The cultural center has a ways to go before it is ready to host events. There is no heat or water, and much insulation, renovation and rewiring remains to be done. However it was quite clear that Craig Brashear and Rebecca Kelly’s vision for the once forlorn edifice has a lot of promise. Massive amounts of junk, crud and mud have been hauled out, key structural work has repaired and the lower entry has been fixed so that now is apparent what a dazzling asset it would be to the town center.

Brashear and Kelly are dance artists from New York City who have a home on the Silver Lake Road and have been performing and teaching at the Lake Placid Center for the Arts and other Adirondack venues for many years.

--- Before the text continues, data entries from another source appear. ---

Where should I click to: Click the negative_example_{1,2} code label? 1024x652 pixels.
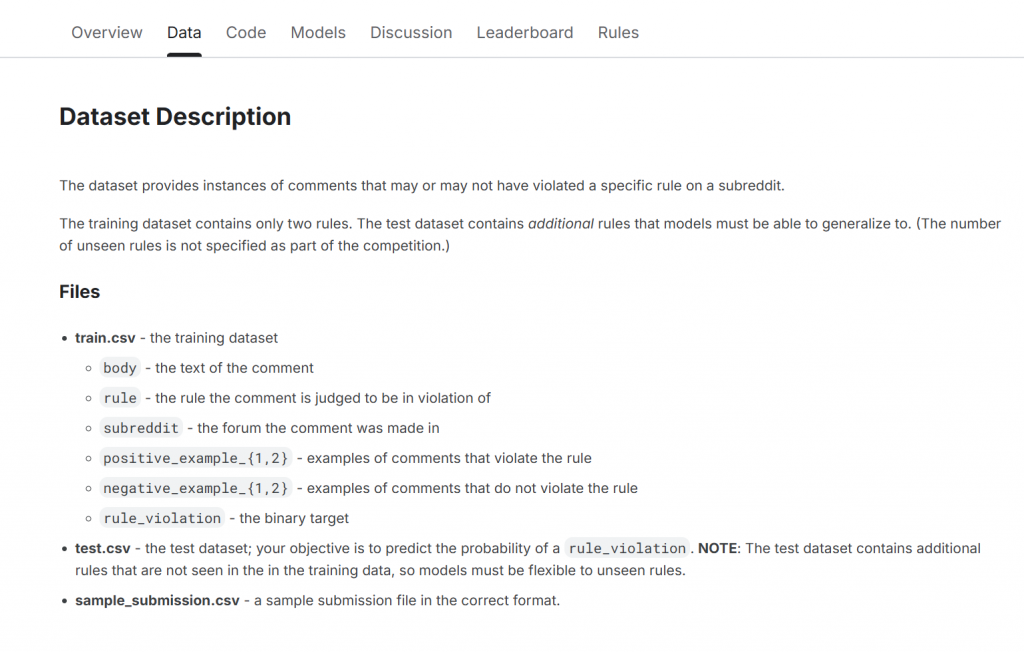(195, 488)
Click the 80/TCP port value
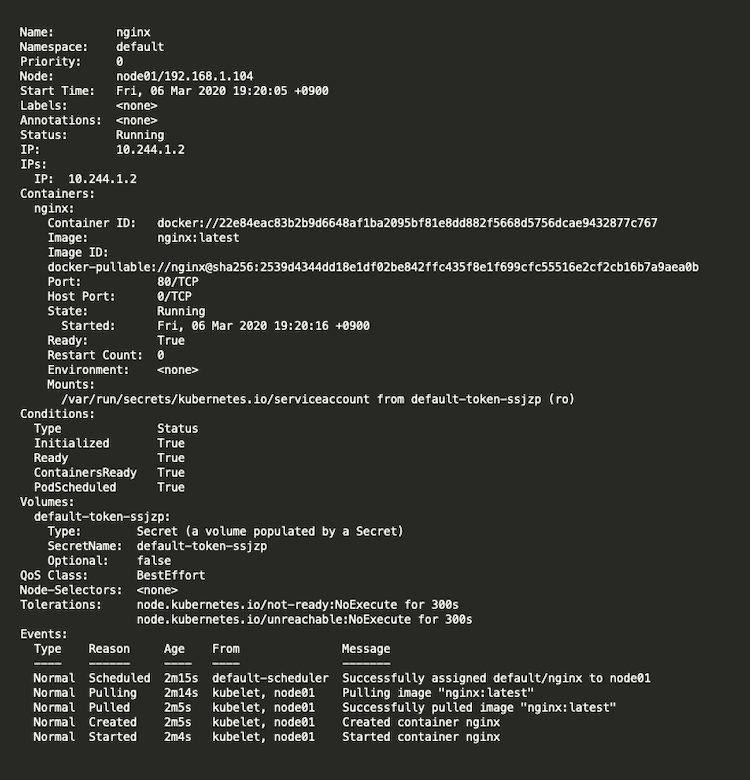 tap(177, 282)
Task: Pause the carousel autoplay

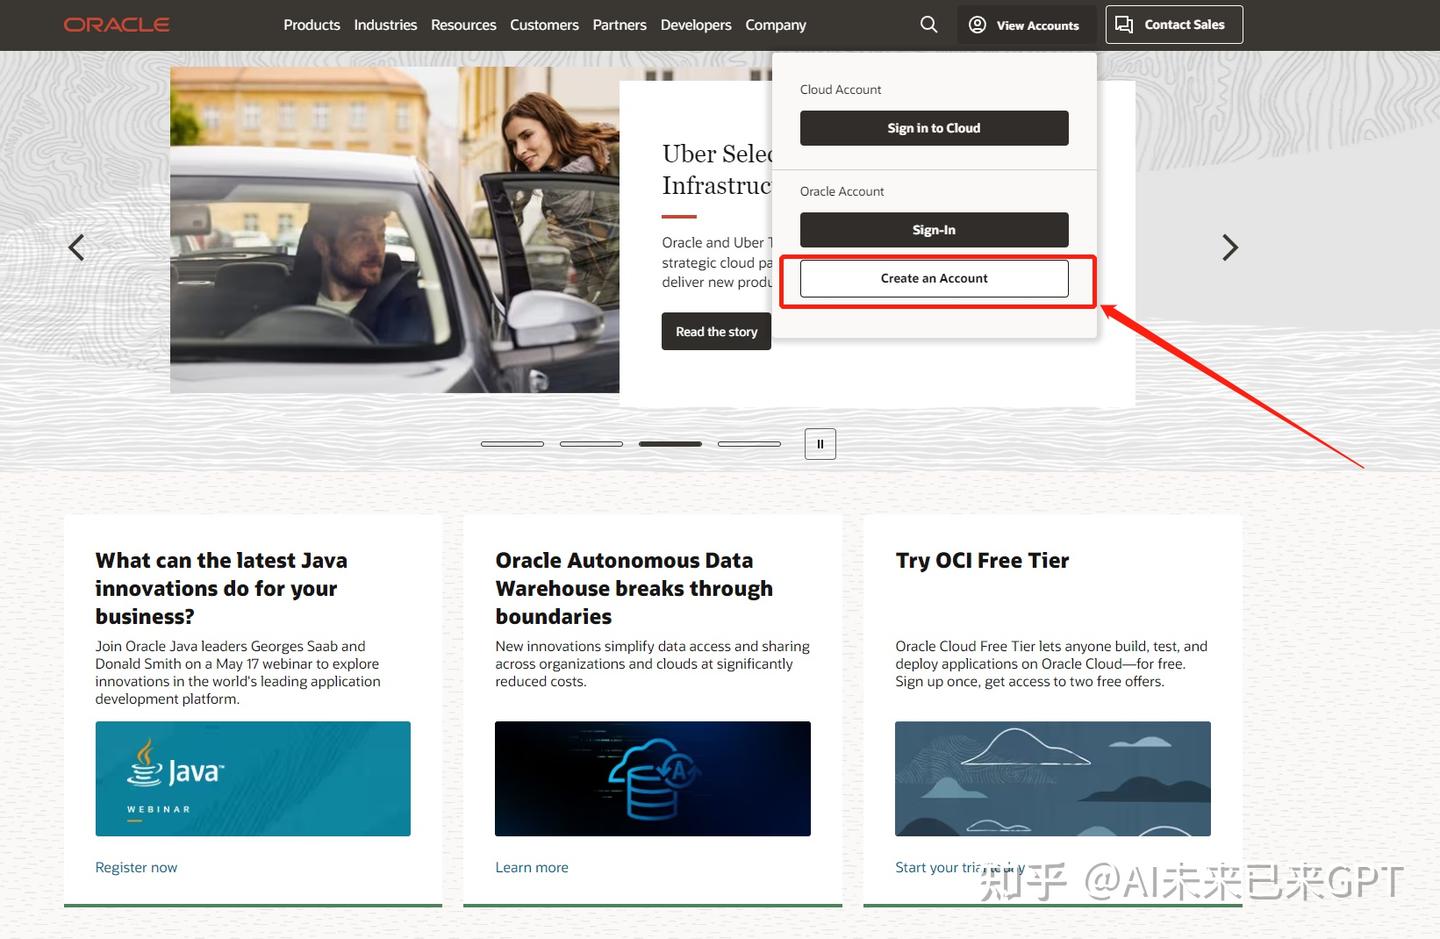Action: (820, 444)
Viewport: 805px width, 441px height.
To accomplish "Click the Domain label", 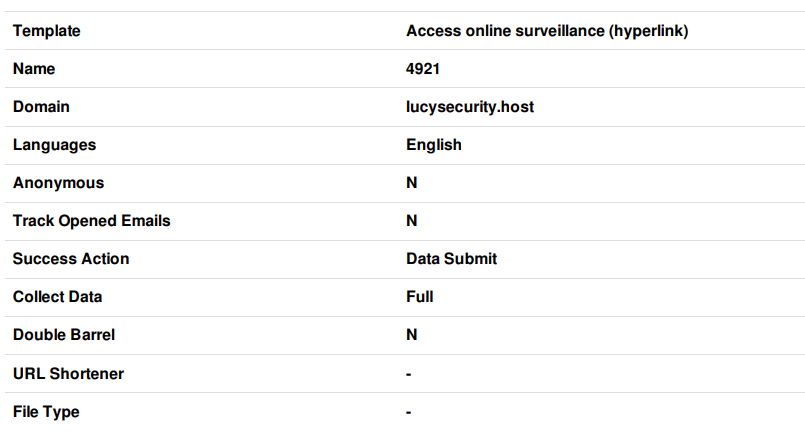I will point(41,107).
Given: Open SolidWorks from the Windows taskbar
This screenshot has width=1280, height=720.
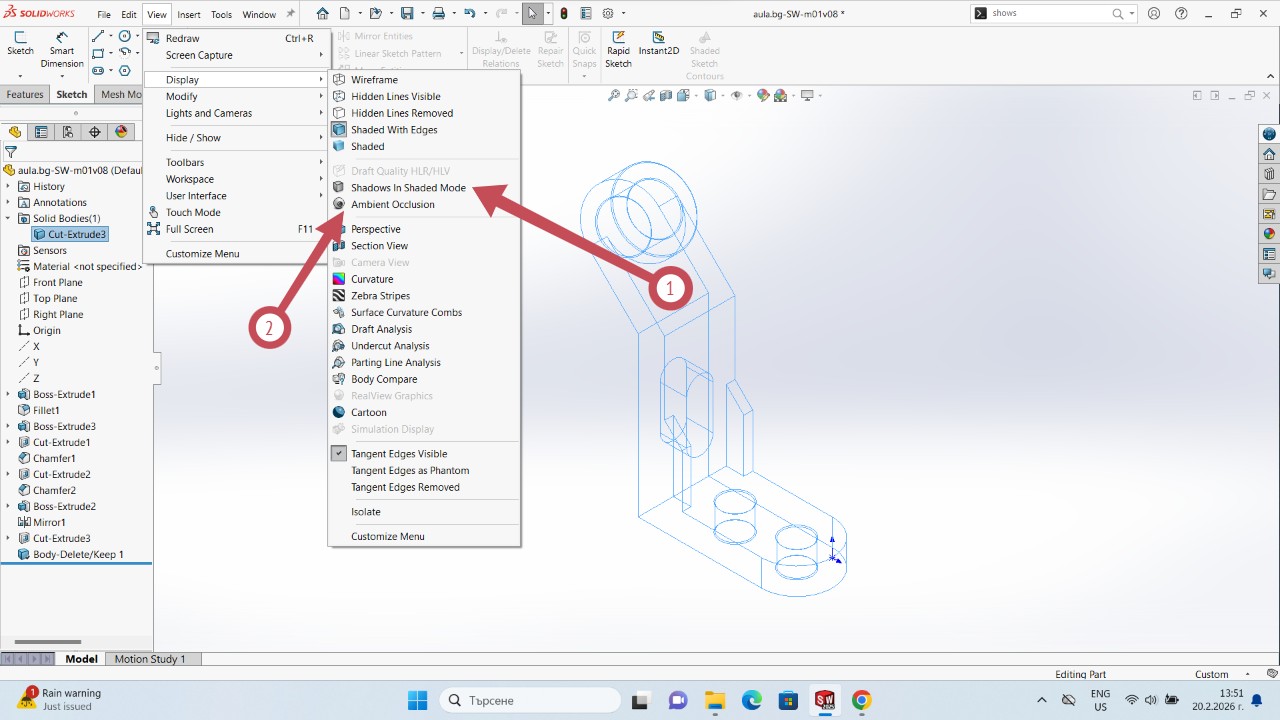Looking at the screenshot, I should 824,700.
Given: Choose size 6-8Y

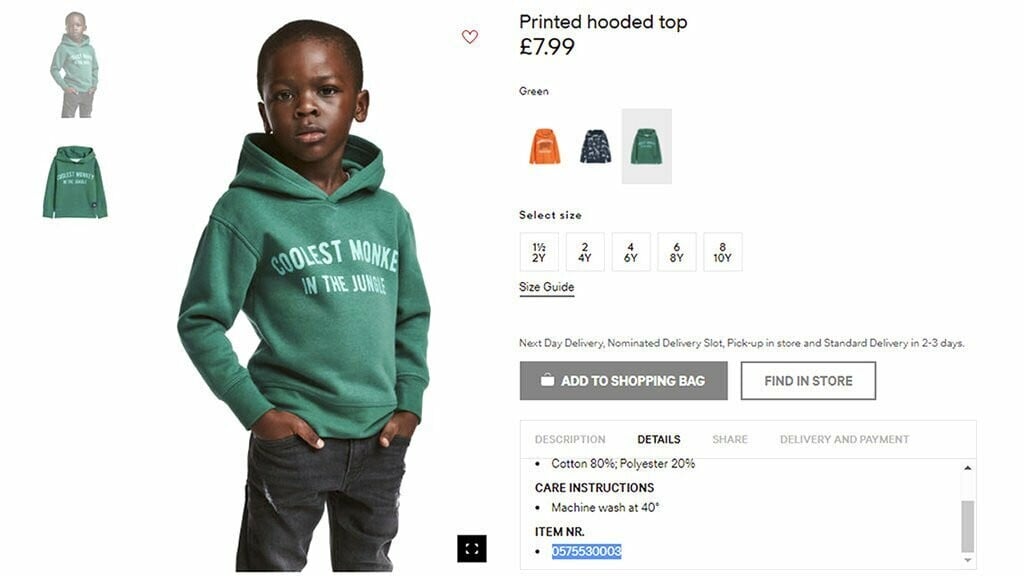Looking at the screenshot, I should 677,252.
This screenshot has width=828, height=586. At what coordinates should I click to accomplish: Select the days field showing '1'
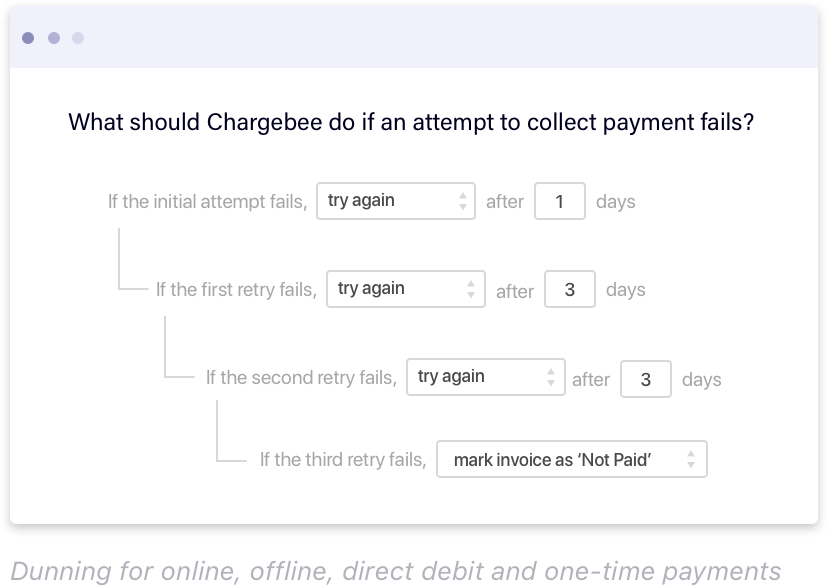click(x=559, y=201)
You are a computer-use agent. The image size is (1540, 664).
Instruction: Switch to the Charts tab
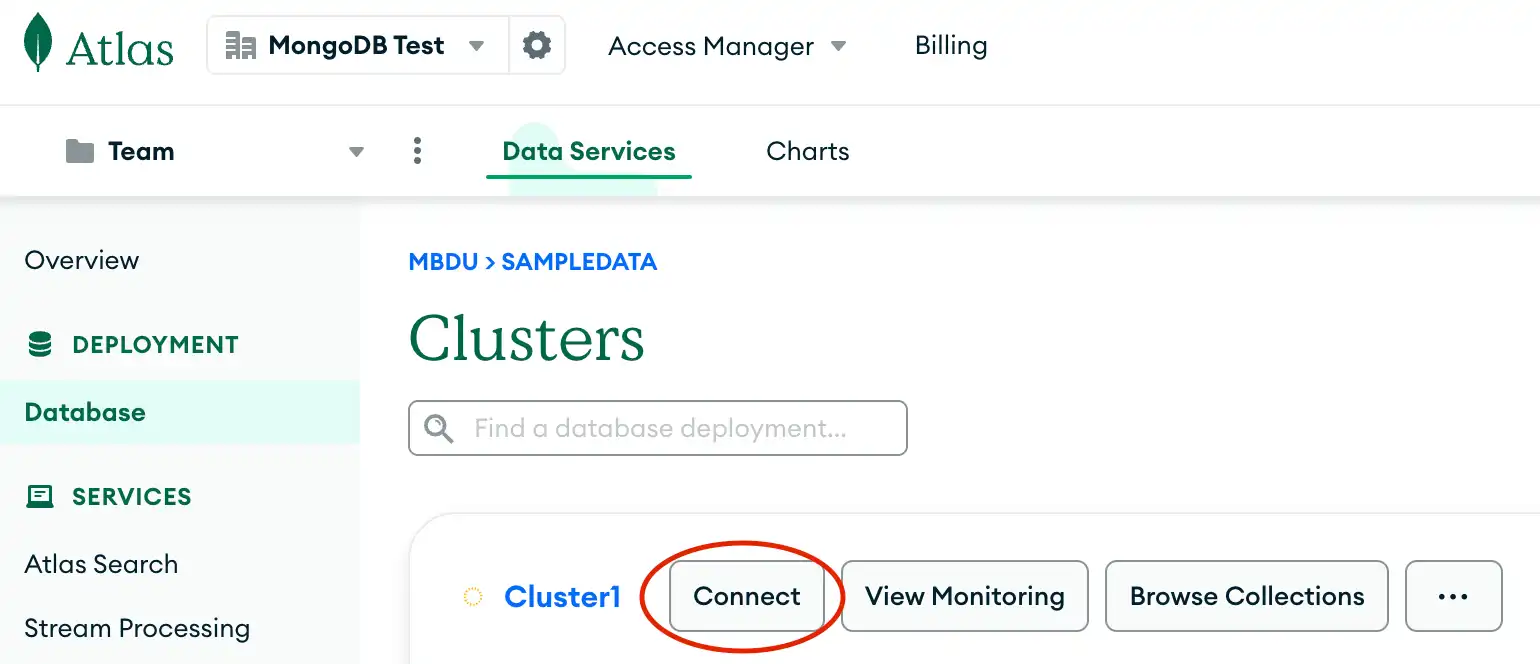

They run the Rebecca Kelly Ballet, a performing contemporary chamber ballet company, Onstage, a training and performing program for rural youth, Kids Co-Motion, an urban youth program, and now the Tahawus Lodge Center.

“Wait to you see the views,” said Rebecca as she dragged me upstairs. “They are fabulous. And look at the wooden floors. They were hidden under asbestos tiles. And back here we are going to create a little pied-a-terre for visiting artists. They will have a great view of the confluence of the East and West Branches of the Ausable River.”

I gazed out. The views were a wow, those up and down Main Street and that of the rivers and hills beyond. The whole community was laid out beneath us and twinkled in the gathering dusk.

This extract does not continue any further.